Lunit has published a study in the Journal of Clinical Oncology (JCO) supporting the effectiveness of its AI biomarker, Lunit SCOPE IO.  

The team used slides from Samsung Medical Center, Seoul, Korea, and Seoul National University Bundang Hospital, Korea, as well as TCGA images during the early step of development.

See-Hong Lee, senior author, told Inside Precision Oncology that the team “Used AI to calculate and analyze spatial distribution of tumor infiltrating lymphocytes [TILs]. From that we determined our method can predict outcome, in addition to PD-L1, a previously well-established predictive marker. We used two, independent clinical cohorts from two Korean hospitals.”

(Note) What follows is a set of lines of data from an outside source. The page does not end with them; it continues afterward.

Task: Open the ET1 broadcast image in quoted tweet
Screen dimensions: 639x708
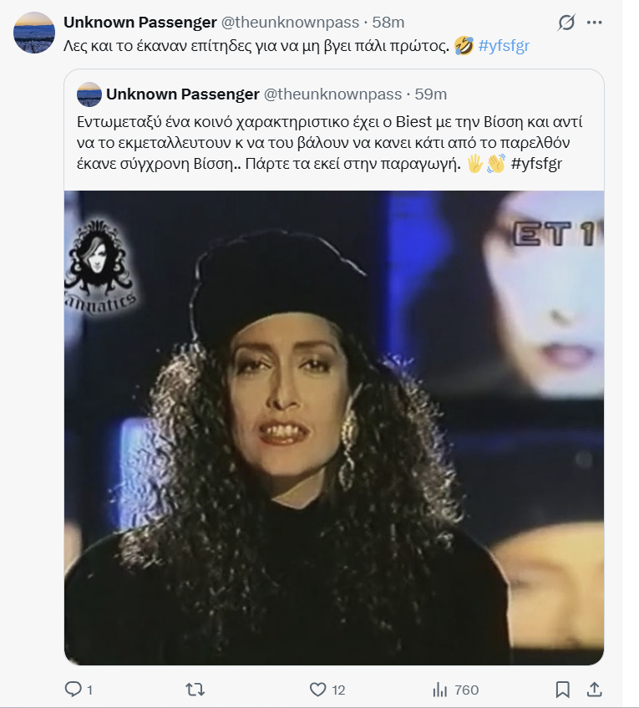Action: coord(334,428)
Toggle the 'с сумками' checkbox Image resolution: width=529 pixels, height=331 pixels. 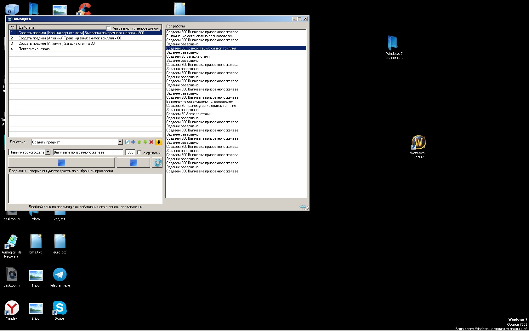pos(139,153)
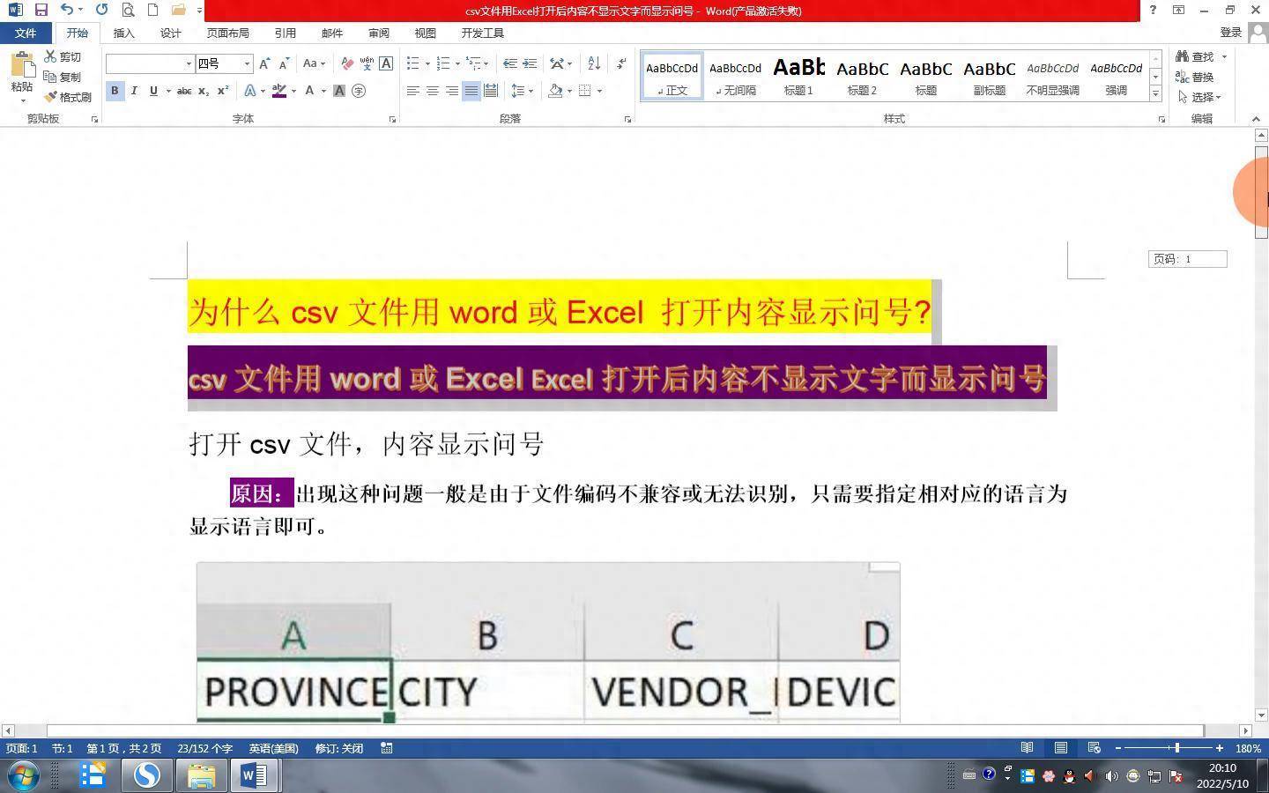This screenshot has width=1269, height=793.
Task: Toggle Bold formatting
Action: [x=115, y=91]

Immune checkpoint inhibitors (ICI) are a standard therapy method for advanced NSCLC with programmed death ligand-1 (PD-L1) expression. However, outcomes vary depending on the patient’s tumor microenvironment.

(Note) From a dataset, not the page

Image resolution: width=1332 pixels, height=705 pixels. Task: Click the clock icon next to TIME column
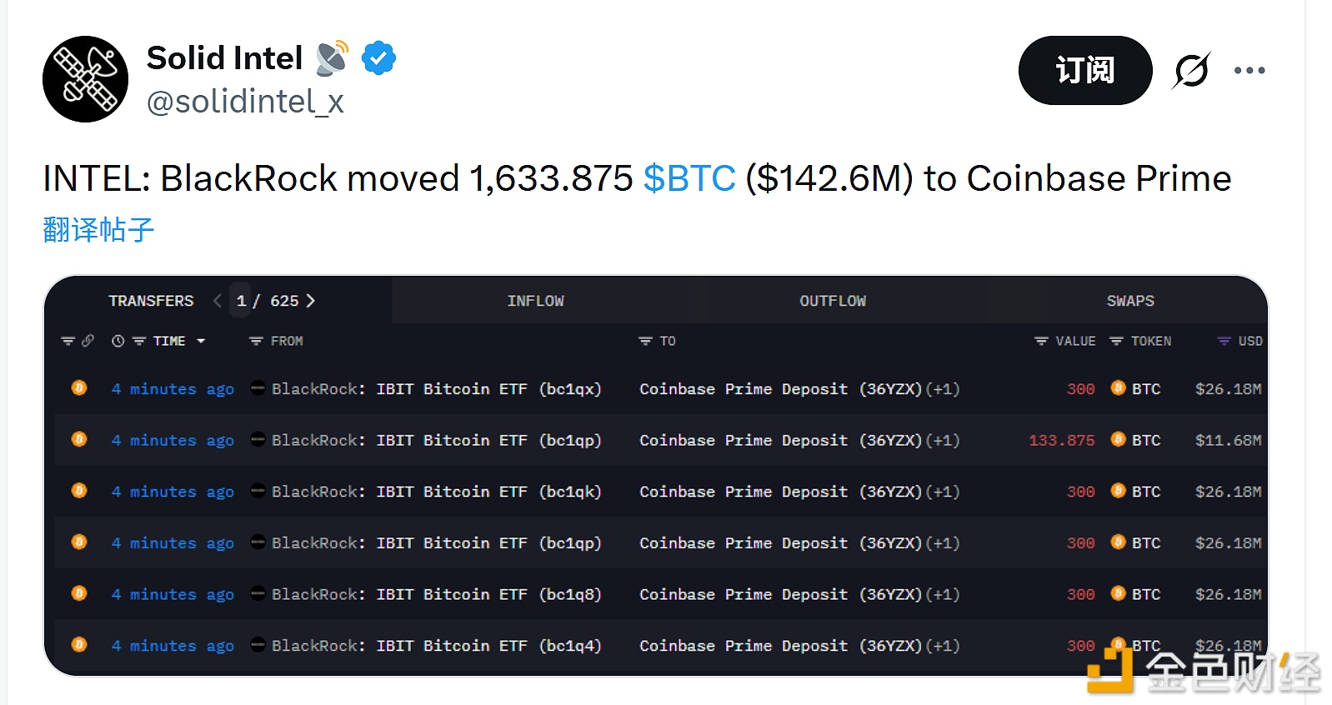tap(117, 341)
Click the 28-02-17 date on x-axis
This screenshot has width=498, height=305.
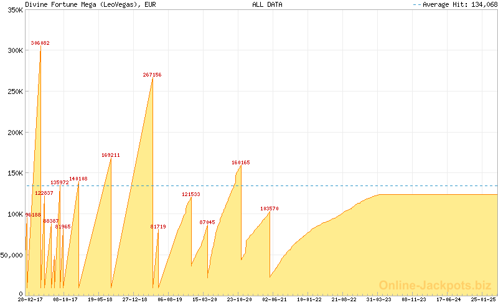[x=30, y=299]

“Immune phenotyping of tumor microenvironment is a logical biomarker for immunotherapy, but objective measurement of such would be extremely challenging,” said Professor Tony Mok from the Chinese University of Hong Kong, co-senior author of the publication.

He added that, “This is the first study that adopted AI technology to define the tumor immune phenotype, and to demonstrate its ability in predicting treatment outcomes of anti-PD-L1 therapy in two large cohorts of patients with advanced non-small cell lung cancer.”

Assessing the PD-L1 tumor proportion score (TPS) can bring predictive benefit for patients with high expression (over 50%), who show superior response to ICI therapy over standard chemotherapy. However, ICIs lose their potency in patients with PD-L1 TPS between 1% and 49%, showing outcomes similar to chemotherapy. Therefore, the development of an accuracy-enhanced biomarker to predict ICI response in NSCLC patients with low PD-L1 expression is highly warranted.

While TILs are promising biomarkers for predicting ICI treatment outcomes apart from PD-L1, clinical application remains challenging as TIL quantification involves a manual evaluation process bound to practical limitations of interobserver bias and intensive labor. Employing AI’s superhuman computational capabilities should open new possibilities for the objective quantification of TIL.

To validate immune phenotyping as a complementary biomarker in NSCLC, researchers divided 518 NSCLC patients into three groups based on their tumor microenvironment: inflamed, immune-excluded, and immune-desert. As a result, clinical characteristics based on each immune phenotype group showed statistically significant differences in progression-free survival (PFS) and overall survival (OS).

Furthermore, analysis of NSCLC patients with PD-L1 TPS between 1% and 49% based on their immune phenotype found that the inflamed group showed significantly higher results in objective response rate (ORR) and progression-free survival (PFS), compared to the non-inflamed groups. This shows Lunit SCOPE IO’s ability to supplement PD-L1 TPS as a biomarker by accurately predicting immunotherapy response for patients with low PD-L1 TPS.

“Lunit has demonstrated through several abstracts the credibility of Lunit SCOPE IO as a companion diagnostic tool to predict immunotherapy treatment outcomes,” said Chan-Young Ock, Chief Medical Officer at Lunit. “This study is a proof-of-concept that compiles all of our past research that elucidates Lunit AI’s ability to optimize cancer treatment selection.”

Last year, Lunit announced a strategic investment of USD 26 million from Guardant Health, Inc., Lunit continues to refine its global position by validating the effectiveness of its AI technology through various studies.